__Exercise__.
All lines from the one holding "How do I perform: Click the red" through the last line of the entries below must be transcribed exactly, and no others. Pictures do not go in.

■ ■ ■ ■

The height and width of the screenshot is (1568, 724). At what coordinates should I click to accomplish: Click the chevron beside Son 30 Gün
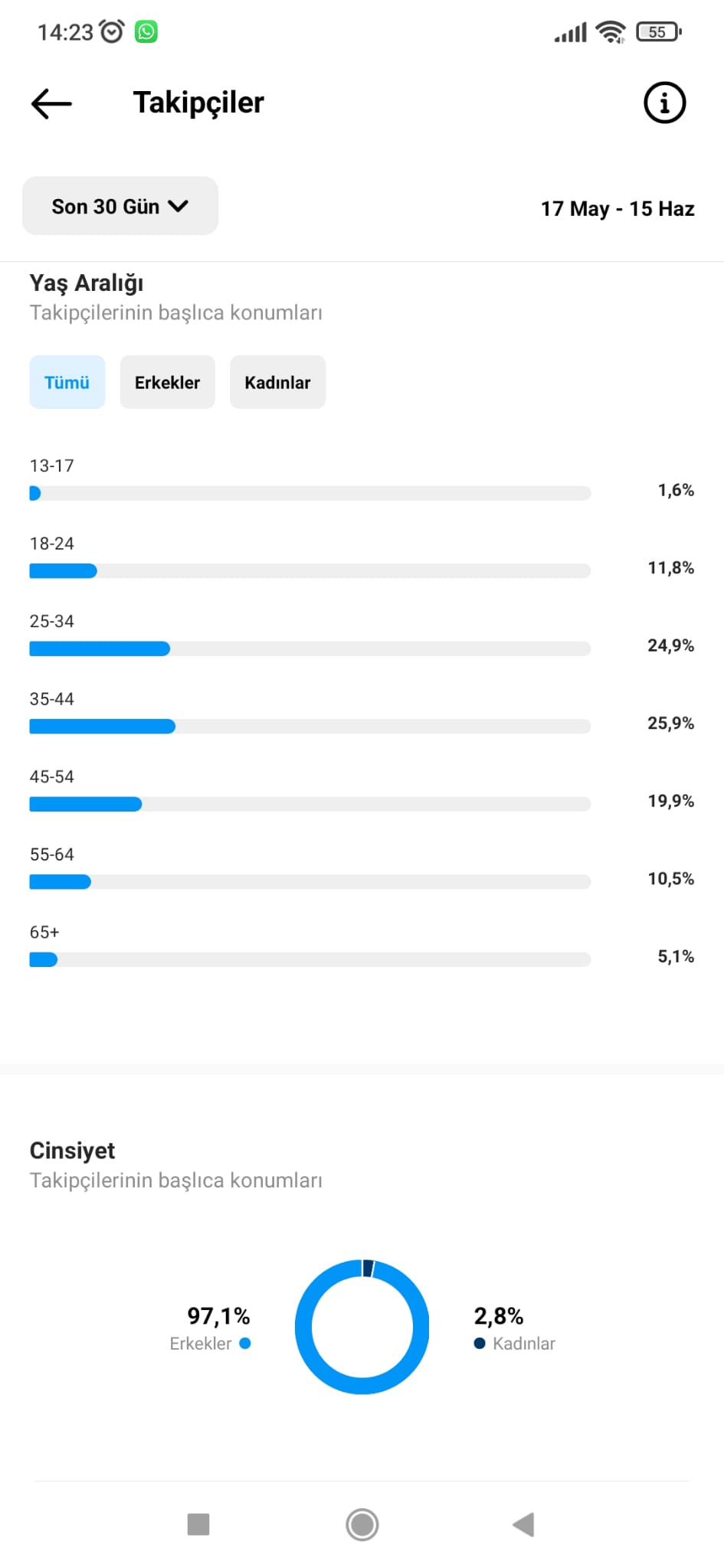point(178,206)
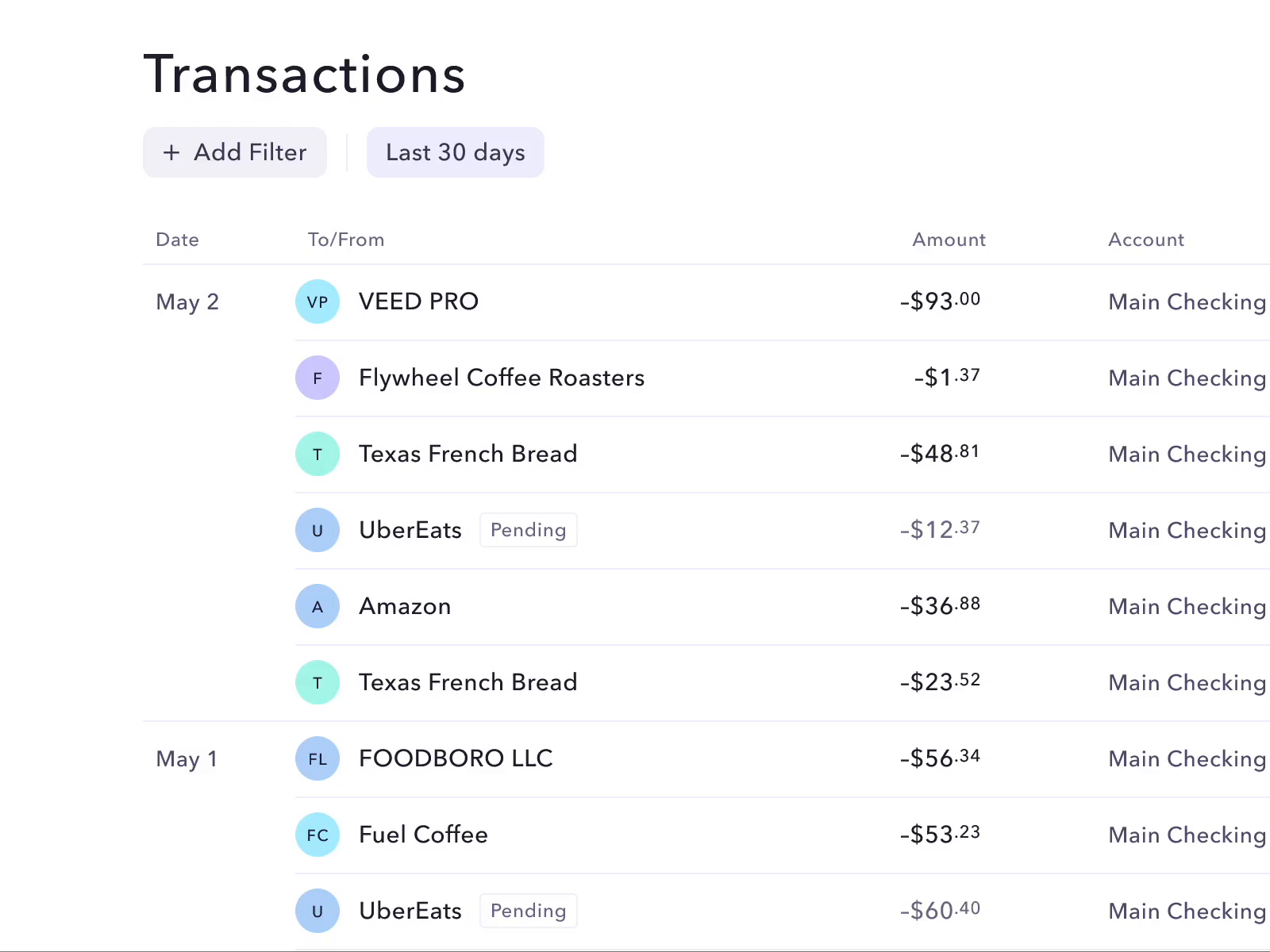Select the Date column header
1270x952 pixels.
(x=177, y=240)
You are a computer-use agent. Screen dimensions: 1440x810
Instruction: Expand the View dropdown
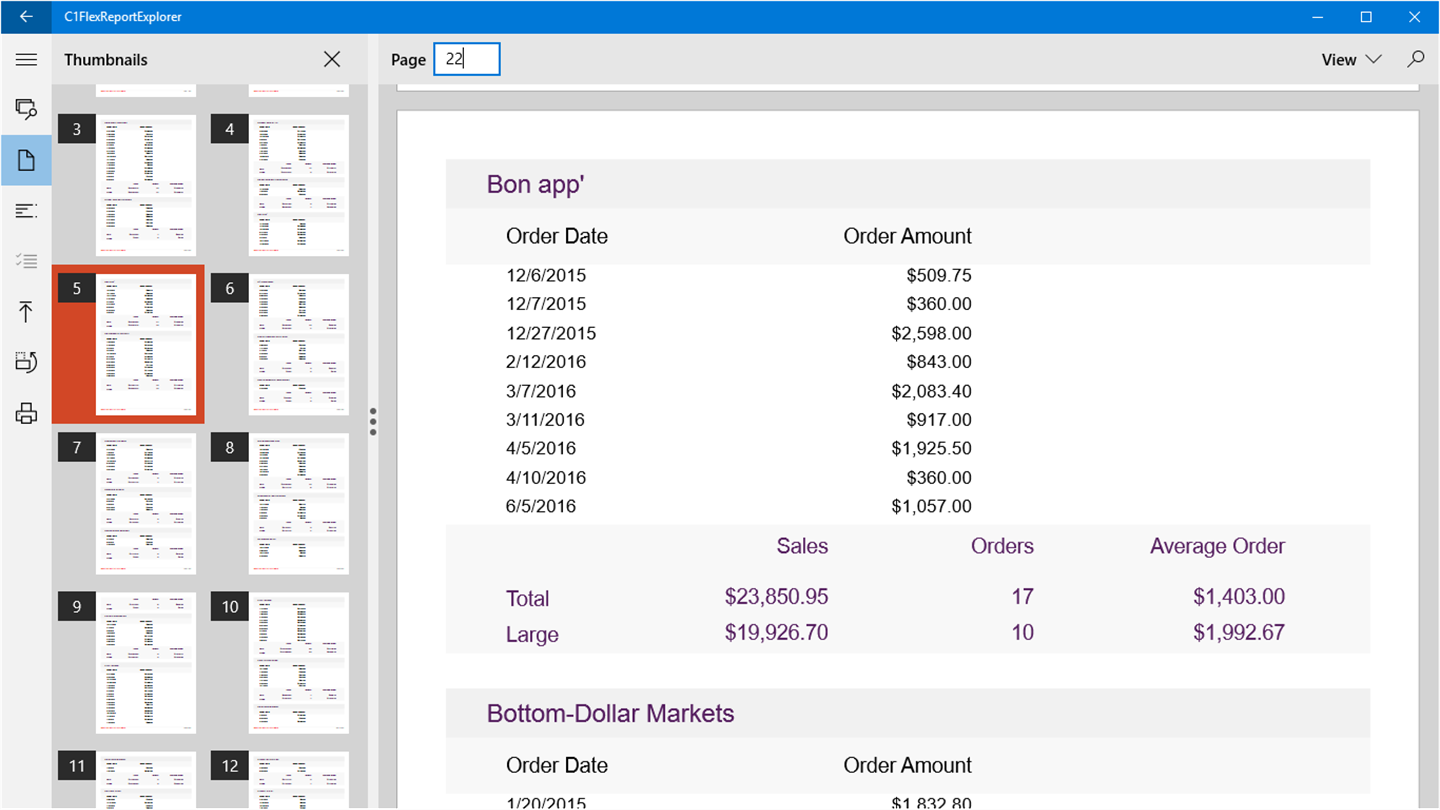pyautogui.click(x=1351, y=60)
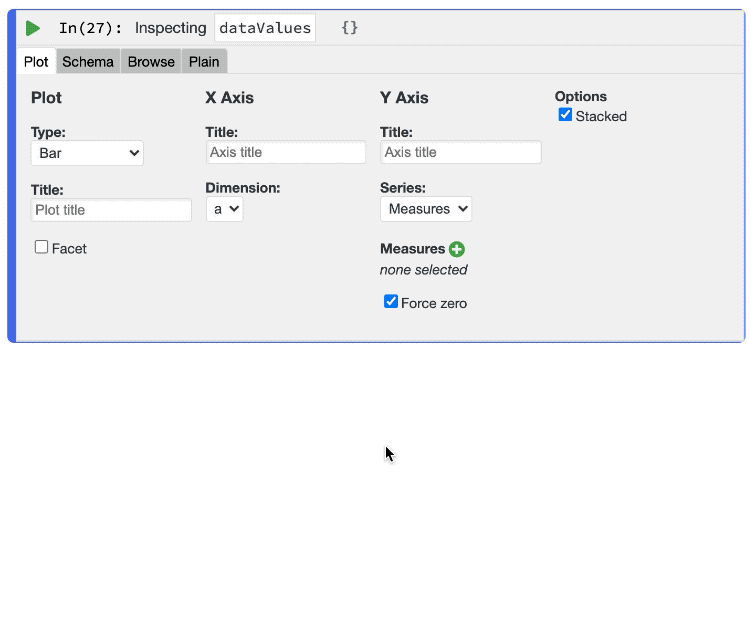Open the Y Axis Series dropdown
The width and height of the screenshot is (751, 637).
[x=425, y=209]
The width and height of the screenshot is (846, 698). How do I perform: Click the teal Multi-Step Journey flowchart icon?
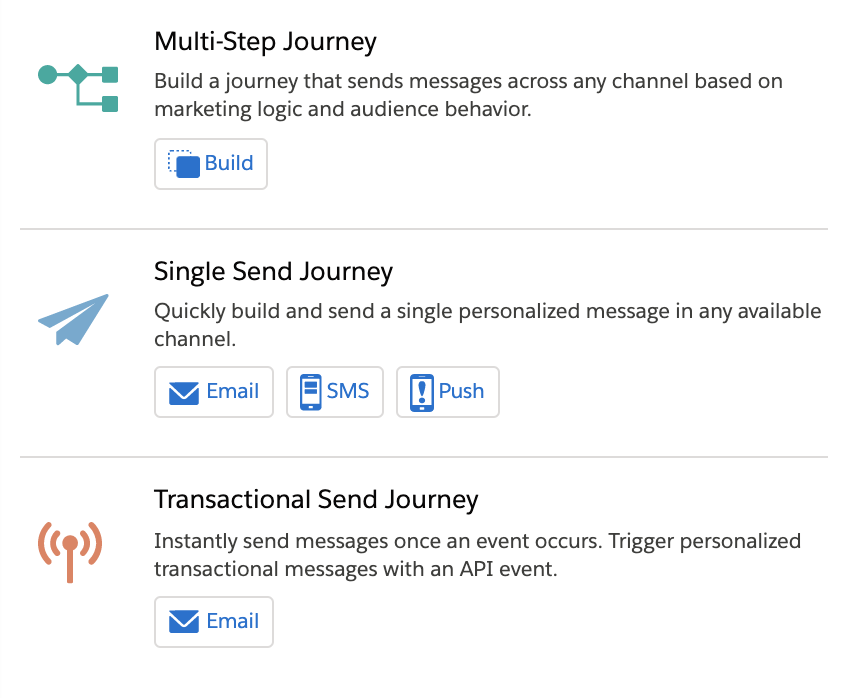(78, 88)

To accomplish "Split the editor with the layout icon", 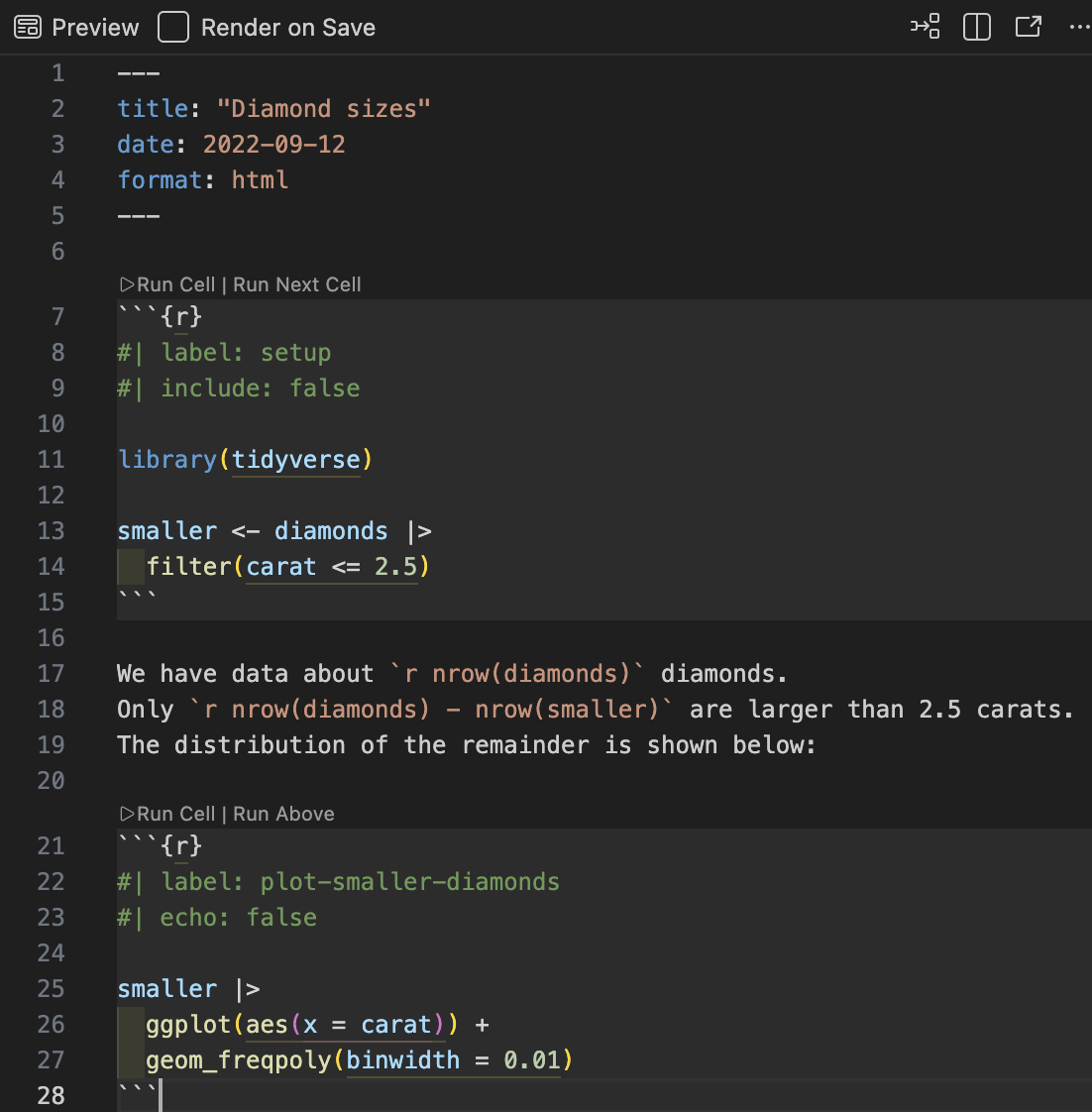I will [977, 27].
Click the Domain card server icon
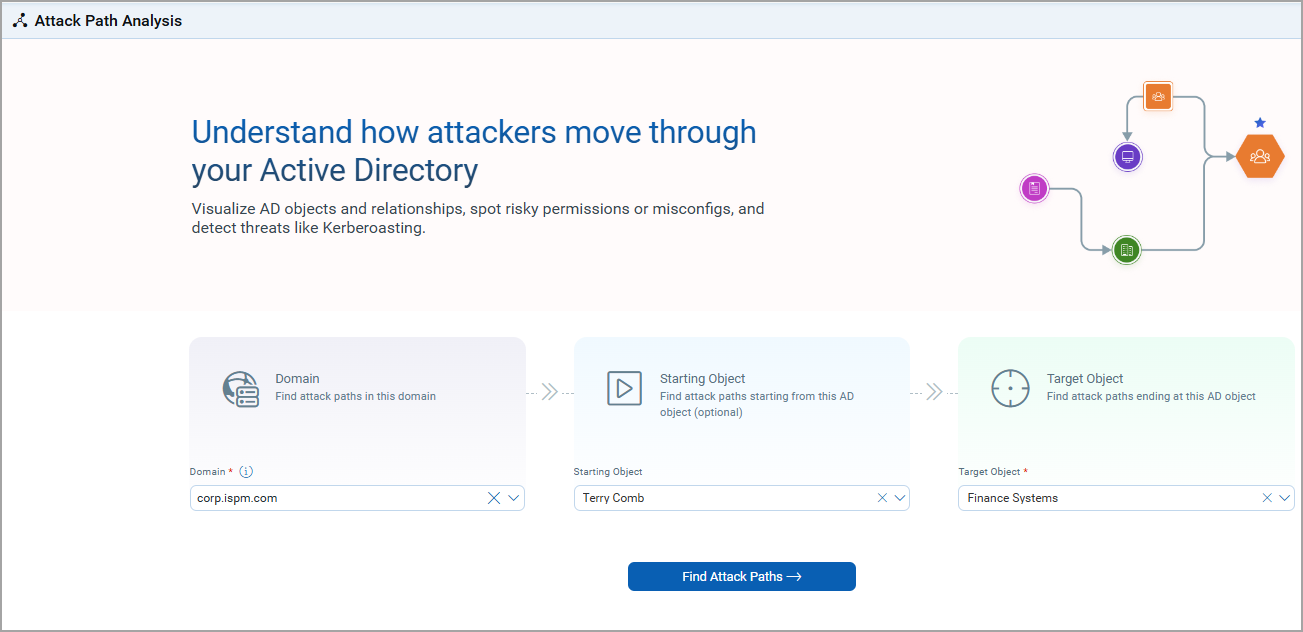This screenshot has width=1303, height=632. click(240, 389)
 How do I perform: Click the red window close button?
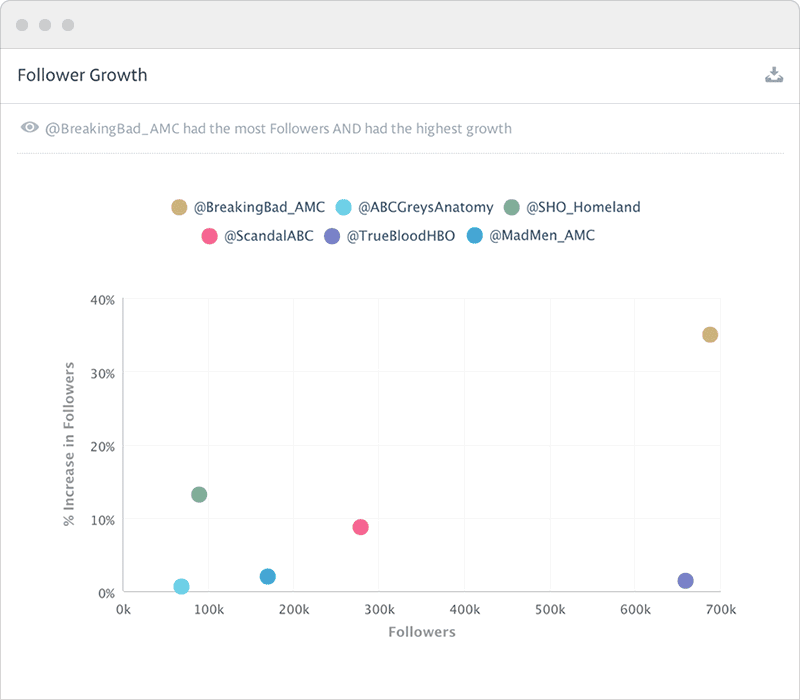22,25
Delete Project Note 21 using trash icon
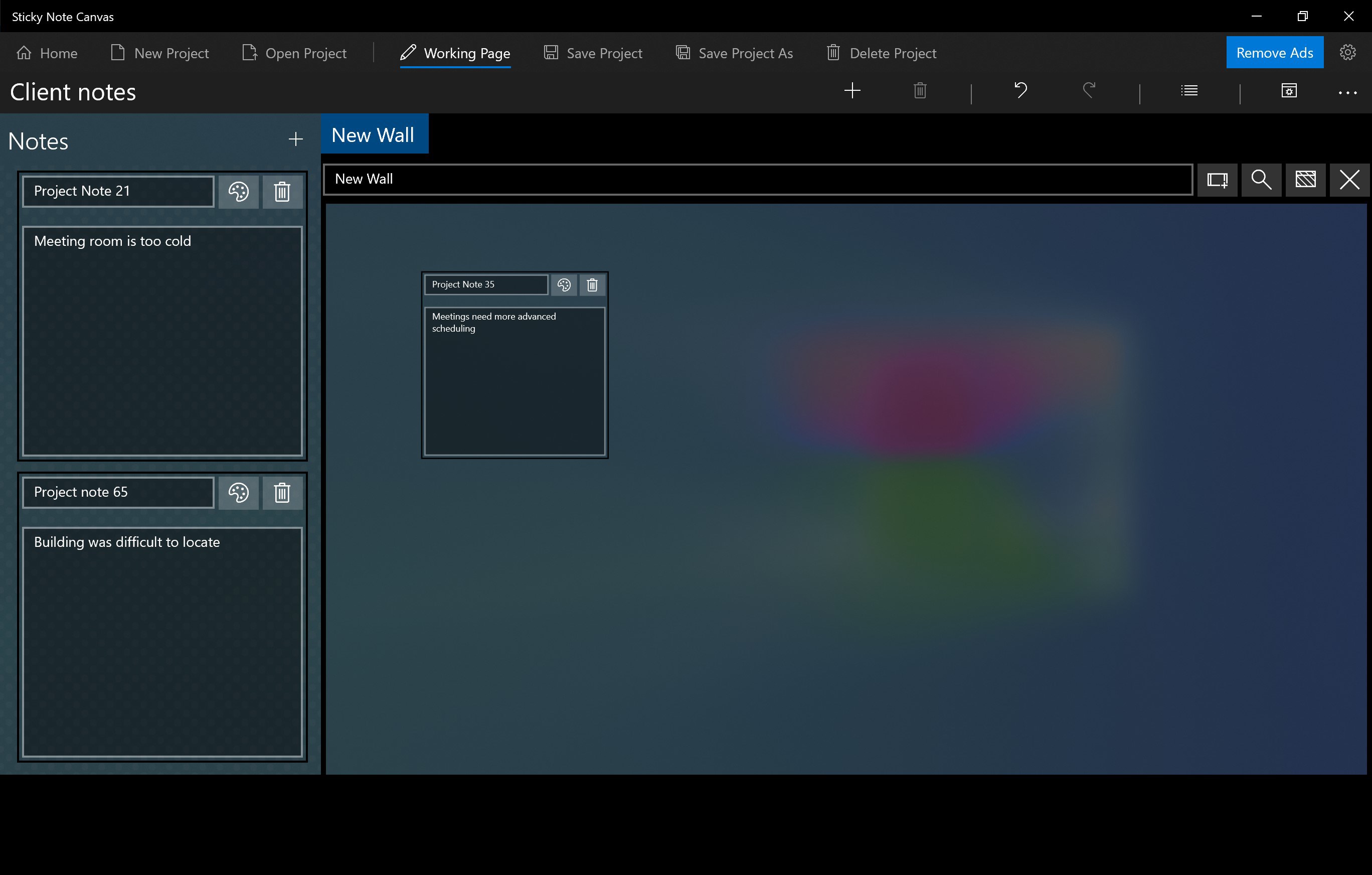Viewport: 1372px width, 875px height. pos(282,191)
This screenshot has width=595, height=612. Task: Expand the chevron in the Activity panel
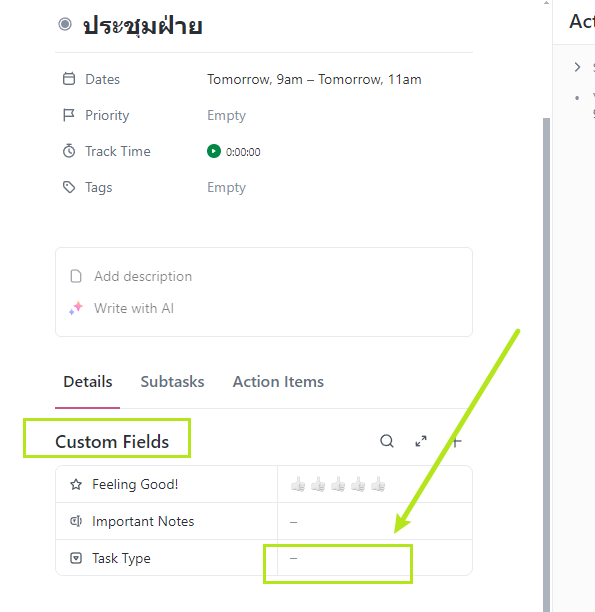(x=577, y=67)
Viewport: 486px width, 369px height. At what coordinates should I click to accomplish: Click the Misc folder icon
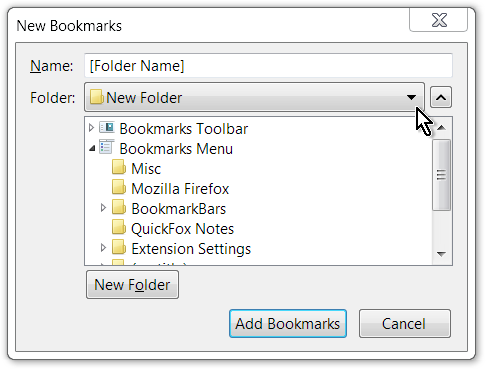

■ ■ ■ ■

__Answer for this exercise__.
 How do I perform: Click the red window close button?
22,25
Delete Project Note 21 using trash icon
Viewport: 1372px width, 875px height. pos(282,191)
This screenshot has width=595, height=612. Task: Expand the chevron in the Activity panel
(x=577, y=67)
Viewport: 486px width, 369px height. At what coordinates should I click to accomplish: Click the Misc folder icon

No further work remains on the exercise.